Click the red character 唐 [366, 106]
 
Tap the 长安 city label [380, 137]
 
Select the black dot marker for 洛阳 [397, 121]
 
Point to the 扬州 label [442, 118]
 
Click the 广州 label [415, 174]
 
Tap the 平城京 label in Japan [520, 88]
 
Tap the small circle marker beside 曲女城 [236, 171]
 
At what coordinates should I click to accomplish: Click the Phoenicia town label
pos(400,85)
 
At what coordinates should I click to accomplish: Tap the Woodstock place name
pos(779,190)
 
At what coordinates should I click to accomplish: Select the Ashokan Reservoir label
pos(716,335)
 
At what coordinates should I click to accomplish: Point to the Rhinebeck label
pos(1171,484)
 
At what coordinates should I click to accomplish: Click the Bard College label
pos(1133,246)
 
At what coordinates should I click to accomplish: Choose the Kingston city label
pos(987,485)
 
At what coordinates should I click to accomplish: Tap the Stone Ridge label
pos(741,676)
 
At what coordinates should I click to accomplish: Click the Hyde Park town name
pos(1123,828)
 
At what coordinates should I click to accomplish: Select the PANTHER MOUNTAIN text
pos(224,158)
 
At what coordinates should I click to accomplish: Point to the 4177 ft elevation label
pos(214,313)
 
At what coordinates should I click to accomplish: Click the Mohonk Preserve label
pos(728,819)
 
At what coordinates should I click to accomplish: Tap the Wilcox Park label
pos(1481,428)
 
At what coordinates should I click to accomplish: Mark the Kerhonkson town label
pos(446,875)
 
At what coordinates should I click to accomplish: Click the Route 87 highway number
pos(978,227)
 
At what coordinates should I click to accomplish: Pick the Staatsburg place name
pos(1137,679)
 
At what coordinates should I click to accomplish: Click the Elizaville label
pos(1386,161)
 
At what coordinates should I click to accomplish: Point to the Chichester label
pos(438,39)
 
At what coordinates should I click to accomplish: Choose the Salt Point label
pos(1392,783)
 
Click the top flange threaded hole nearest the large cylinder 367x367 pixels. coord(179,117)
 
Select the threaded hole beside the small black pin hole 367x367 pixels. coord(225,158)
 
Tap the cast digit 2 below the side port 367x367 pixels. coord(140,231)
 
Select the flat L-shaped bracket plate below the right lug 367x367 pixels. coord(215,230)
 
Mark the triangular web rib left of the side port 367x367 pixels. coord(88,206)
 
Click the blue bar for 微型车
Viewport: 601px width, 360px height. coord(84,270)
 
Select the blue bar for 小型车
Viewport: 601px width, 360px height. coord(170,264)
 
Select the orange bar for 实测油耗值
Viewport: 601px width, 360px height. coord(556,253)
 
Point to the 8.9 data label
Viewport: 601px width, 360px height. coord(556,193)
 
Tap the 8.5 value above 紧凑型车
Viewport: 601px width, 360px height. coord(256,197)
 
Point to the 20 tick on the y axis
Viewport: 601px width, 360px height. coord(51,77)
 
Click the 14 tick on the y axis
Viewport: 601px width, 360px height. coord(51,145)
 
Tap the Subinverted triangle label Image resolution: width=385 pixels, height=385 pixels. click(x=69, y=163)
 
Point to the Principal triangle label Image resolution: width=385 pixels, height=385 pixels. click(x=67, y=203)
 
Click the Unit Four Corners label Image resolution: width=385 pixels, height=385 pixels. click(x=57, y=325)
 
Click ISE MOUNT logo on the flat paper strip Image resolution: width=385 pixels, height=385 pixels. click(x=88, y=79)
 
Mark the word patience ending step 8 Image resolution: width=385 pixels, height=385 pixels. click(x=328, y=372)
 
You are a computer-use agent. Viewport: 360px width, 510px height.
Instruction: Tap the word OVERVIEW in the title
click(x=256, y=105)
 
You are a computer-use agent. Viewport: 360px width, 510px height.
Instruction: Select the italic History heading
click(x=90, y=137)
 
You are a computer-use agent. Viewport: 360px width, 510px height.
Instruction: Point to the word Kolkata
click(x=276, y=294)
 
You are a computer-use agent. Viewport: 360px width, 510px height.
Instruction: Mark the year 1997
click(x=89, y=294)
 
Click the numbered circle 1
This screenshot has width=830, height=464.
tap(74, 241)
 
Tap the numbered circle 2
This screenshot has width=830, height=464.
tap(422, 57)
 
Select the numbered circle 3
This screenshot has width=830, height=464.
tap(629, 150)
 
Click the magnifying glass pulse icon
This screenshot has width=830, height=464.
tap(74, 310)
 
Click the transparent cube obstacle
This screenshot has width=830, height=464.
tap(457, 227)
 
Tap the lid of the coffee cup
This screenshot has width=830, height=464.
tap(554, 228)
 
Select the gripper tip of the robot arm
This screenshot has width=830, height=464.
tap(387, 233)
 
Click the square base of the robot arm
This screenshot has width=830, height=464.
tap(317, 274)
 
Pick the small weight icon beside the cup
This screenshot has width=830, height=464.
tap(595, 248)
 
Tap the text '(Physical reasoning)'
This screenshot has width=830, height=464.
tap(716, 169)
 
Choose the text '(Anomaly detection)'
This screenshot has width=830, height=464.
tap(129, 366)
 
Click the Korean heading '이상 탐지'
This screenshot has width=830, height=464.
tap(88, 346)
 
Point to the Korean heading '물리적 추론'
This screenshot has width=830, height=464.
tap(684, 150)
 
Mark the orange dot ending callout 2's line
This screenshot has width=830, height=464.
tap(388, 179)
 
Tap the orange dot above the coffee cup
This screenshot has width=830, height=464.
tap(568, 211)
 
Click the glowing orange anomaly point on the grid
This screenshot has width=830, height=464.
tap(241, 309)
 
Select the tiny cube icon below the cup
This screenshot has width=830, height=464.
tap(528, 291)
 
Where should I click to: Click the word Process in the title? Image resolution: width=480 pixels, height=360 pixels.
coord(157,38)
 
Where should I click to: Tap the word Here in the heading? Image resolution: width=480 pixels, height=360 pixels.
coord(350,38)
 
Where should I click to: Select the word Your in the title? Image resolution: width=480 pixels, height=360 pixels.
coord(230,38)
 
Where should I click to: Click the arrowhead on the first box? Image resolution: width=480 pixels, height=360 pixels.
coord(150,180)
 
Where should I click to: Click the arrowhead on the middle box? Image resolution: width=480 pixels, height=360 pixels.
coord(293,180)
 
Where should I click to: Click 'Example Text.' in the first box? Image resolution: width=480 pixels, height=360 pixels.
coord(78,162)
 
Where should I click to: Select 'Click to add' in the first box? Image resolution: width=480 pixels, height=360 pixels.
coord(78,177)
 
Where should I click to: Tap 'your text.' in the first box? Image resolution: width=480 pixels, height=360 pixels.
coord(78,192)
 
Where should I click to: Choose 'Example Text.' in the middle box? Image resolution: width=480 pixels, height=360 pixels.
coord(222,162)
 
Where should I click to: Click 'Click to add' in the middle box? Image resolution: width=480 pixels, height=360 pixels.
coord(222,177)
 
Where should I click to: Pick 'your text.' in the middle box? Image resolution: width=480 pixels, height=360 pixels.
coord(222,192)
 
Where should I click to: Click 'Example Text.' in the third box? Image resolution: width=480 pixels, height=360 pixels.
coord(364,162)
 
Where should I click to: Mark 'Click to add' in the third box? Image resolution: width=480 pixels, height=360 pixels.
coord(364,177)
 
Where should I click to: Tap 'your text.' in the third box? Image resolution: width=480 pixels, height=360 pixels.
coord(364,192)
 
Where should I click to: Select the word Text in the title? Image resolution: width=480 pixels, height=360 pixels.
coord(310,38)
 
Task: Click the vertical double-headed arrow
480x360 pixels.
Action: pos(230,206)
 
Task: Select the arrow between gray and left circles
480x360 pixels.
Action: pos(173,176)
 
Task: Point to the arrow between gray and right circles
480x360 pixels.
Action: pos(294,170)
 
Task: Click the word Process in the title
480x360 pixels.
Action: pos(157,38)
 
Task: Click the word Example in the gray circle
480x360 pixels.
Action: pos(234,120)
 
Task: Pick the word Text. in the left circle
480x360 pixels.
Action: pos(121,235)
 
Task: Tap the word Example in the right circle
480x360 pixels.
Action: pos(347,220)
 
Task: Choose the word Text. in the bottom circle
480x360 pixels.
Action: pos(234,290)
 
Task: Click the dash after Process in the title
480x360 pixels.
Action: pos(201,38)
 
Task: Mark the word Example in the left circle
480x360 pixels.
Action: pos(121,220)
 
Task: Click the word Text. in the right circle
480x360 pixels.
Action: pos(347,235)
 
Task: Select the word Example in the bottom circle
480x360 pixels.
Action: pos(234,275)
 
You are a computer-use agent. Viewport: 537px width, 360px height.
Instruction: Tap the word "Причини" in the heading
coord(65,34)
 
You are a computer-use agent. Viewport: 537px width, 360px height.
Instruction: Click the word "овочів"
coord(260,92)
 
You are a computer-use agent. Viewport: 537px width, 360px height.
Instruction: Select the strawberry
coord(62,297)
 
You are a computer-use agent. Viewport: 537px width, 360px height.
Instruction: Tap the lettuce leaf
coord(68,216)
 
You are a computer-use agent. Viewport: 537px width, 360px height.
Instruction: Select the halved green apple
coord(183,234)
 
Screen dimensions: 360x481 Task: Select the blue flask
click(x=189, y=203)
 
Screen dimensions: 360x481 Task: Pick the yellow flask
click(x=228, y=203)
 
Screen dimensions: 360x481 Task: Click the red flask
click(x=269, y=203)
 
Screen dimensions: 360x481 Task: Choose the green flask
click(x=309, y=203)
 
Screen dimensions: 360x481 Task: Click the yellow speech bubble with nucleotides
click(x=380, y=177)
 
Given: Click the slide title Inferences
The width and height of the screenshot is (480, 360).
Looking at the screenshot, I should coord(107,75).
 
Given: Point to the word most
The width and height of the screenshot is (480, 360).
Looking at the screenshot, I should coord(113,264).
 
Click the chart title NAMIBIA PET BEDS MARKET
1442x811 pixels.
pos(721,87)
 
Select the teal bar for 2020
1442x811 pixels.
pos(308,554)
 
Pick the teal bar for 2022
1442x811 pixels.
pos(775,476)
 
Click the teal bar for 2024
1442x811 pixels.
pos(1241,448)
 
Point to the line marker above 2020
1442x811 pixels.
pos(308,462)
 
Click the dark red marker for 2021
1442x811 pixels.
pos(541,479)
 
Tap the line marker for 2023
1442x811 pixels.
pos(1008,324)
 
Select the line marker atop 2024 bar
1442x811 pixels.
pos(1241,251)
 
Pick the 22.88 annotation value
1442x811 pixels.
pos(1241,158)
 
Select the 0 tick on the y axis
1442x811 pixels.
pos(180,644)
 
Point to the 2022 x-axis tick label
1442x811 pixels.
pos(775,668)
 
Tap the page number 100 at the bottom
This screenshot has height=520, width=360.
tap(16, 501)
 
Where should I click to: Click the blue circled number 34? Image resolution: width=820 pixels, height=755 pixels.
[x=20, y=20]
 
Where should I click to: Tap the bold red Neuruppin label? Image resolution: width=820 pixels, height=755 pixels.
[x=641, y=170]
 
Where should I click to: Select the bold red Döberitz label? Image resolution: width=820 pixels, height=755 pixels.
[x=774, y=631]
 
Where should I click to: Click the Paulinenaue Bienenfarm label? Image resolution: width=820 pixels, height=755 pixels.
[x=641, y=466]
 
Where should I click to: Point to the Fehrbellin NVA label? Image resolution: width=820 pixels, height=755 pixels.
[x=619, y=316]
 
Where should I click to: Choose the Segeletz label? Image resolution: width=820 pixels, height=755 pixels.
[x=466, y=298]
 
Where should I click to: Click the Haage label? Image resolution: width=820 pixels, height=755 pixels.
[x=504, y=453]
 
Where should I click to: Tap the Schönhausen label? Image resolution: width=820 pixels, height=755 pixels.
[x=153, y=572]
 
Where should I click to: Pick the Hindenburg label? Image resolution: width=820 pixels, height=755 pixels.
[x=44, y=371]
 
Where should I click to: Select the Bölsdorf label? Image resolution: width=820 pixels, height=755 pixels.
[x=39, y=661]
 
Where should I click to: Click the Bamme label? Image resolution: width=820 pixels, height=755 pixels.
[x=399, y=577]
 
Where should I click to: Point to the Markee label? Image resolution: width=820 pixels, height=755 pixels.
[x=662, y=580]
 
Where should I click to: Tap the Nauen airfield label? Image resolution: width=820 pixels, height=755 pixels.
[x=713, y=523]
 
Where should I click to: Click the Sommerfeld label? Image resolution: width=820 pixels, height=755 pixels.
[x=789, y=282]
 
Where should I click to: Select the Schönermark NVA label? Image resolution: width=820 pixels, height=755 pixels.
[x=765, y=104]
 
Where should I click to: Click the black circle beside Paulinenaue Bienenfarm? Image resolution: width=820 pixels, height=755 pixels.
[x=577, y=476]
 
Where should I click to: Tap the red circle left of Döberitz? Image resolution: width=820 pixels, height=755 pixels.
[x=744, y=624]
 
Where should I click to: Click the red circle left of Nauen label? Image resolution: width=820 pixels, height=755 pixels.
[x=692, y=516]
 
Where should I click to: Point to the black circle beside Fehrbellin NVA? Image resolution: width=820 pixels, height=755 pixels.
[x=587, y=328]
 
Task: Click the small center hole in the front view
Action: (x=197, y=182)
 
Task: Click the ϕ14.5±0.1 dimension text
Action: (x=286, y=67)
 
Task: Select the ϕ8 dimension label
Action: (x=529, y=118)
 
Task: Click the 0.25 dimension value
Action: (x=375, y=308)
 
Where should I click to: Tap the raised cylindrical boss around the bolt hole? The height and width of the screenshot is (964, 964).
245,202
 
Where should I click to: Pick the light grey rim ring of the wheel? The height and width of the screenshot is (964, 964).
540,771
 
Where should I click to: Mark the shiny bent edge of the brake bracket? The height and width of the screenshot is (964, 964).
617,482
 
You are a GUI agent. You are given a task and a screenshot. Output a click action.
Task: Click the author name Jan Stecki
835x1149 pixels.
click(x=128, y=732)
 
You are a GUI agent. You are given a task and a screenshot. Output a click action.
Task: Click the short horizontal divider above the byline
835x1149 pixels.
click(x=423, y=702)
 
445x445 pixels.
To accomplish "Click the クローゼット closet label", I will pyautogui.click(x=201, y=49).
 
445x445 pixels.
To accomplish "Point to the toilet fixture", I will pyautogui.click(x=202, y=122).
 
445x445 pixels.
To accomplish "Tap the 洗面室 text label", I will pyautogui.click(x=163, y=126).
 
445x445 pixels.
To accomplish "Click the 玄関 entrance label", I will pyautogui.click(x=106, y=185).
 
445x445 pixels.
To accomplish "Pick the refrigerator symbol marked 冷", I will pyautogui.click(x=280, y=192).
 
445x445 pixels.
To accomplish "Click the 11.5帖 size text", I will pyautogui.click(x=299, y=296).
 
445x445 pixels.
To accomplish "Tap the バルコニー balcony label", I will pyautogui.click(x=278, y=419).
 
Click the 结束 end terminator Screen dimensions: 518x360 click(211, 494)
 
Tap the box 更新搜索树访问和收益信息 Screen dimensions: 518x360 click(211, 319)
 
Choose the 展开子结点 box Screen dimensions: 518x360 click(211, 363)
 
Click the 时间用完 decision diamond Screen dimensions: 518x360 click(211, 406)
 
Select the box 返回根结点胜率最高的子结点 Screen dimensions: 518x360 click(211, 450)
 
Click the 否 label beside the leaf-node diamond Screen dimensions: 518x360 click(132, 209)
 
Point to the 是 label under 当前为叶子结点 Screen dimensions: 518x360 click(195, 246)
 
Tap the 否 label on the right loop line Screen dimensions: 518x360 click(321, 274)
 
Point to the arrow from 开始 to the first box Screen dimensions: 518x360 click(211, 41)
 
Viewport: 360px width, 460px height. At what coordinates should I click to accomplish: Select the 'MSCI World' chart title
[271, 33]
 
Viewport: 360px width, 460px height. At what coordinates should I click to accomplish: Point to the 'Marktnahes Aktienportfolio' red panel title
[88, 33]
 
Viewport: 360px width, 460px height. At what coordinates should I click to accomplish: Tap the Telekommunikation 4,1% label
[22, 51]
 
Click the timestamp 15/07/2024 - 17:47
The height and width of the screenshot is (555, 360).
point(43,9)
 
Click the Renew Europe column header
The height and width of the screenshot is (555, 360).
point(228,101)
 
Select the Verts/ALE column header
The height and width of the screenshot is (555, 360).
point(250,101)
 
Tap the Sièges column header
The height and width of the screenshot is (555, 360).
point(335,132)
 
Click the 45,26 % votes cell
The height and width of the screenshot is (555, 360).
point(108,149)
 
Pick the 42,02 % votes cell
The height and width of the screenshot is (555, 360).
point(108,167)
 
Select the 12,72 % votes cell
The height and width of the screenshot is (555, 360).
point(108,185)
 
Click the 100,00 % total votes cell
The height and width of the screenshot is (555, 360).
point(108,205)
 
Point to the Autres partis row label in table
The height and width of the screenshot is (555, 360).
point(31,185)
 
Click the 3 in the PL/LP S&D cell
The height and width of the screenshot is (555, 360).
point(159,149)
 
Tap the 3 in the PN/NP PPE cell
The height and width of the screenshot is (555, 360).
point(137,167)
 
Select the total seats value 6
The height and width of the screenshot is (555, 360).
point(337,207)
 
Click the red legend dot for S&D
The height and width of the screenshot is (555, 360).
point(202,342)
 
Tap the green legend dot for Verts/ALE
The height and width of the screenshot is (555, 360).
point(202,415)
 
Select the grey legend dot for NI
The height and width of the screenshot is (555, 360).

WHAT YOU ARE ASKED TO DO:
Reproduce every line of the items above, requests included, starting at the line that contains "Click the teal bar for 2024" and ending at the line that contains "[x=641, y=466]". Offset each coordinate in the answers by adding 145 to it.

TASK RESULT:
Click the teal bar for 2024
1442x811 pixels.
pos(1386,593)
 
Point to the line marker above 2020
1442x811 pixels.
pos(453,607)
 
Click the dark red marker for 2021
1442x811 pixels.
pos(686,624)
 
Tap the line marker for 2023
1442x811 pixels.
pos(1153,469)
 
Select the line marker atop 2024 bar
1442x811 pixels.
pos(1386,396)
 
Pick the 22.88 annotation value
1442x811 pixels.
pos(1386,303)
 
Select the 0 tick on the y axis
1442x811 pixels.
pos(325,789)
 
Point to the 2022 x-axis tick label
1442x811 pixels.
pos(920,813)
 
Tap the page number 100 at the bottom
This screenshot has height=520, width=360.
tap(161, 646)
 
Where should I click to: Click the blue circled number 34? Image resolution: width=820 pixels, height=755 pixels.
[x=165, y=165]
 
Where should I click to: Tap the bold red Neuruppin label? Image resolution: width=820 pixels, height=755 pixels.
[x=786, y=315]
 
Where should I click to: Select the bold red Döberitz label? Image resolution: width=820 pixels, height=755 pixels.
[x=919, y=776]
 
Where should I click to: Click the Paulinenaue Bienenfarm label? Image resolution: width=820 pixels, height=755 pixels.
[x=786, y=611]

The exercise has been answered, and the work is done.